I'd like to say I never flew with him again....but we returned to Washington together on the same day;. I never spoke to him again after that.
I went to the Doctor and yes, I have poison ivy from Joe the dog. Sigh.
So sorry about the poison ivy and glad you're home safely! As for the plane, that's a big one out here on the West Slope. Ours only has seven rows, and one seat on either side of the aisle.

A few years ago I was flying home from Denver, seated right behind the pilots, who appeared to be about 12. They hadn't closed the little doors, so when I heard one of them say, "Oh, shit," I could see a gauge with its little needle spinning round and round. We landed safely — in the wrong town, but still safely. I am thankful for all the annoying TSA regs that now make it nearly as fast to drive to Denver as it is to fly. Now I just spend an extra night in a nice hotel room and drive.
Deb, congrats on your EP! Glad to have you back, without a scratch, oh wait, that's not exactly right is it? :-) ha you are funny! R
Love that false empathy from the flight crew.

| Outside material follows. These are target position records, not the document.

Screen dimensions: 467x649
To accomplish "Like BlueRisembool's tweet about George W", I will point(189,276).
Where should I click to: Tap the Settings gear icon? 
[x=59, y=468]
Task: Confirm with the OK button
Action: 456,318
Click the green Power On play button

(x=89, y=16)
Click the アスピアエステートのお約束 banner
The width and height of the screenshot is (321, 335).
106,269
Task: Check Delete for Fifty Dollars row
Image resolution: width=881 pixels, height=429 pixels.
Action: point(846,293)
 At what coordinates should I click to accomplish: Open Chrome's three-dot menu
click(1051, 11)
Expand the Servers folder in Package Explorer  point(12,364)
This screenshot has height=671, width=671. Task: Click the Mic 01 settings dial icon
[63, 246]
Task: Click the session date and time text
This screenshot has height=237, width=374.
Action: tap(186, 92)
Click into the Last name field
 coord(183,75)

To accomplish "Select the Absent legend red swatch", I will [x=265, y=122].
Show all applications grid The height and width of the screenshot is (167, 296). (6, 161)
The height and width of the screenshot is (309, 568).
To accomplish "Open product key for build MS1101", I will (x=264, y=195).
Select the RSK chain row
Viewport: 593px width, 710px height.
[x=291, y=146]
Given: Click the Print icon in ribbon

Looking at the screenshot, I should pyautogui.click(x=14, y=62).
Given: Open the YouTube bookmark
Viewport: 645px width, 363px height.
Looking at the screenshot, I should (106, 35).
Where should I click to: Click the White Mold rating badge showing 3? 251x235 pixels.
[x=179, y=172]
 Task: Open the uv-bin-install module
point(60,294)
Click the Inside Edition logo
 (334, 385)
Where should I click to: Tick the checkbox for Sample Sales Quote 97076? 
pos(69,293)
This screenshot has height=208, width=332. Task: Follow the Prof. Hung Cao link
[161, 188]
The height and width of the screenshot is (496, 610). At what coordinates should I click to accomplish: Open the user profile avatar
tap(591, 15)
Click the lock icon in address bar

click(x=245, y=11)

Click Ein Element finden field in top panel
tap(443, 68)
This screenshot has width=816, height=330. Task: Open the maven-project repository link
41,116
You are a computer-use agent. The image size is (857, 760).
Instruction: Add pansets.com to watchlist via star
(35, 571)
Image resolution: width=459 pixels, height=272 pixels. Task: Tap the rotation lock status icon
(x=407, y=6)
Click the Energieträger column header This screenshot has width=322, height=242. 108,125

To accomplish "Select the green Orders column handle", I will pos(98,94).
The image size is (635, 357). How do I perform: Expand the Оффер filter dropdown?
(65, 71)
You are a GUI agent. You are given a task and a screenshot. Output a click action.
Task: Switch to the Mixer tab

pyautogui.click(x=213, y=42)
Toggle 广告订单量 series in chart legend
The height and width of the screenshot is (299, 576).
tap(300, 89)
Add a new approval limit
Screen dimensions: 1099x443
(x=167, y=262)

A flight without coffee? Gah! They didn't have tea either then? How can one possibly fly in a civilized manner without coffee and tea? And snacks. I am dreaming and planning my trip to Tibet which will hopefully happen in two years...and I am going first class if it is in my power to do so...why? Because I want a cup of tea and some dinner. I'm willing to pay extra to get there in one reasonable piece and without being shaky from not eating...xox
Oh, I am laughing so hard right now! I'm glad you got the chardonnay rather than the caffeine. A sedative was likely for the best.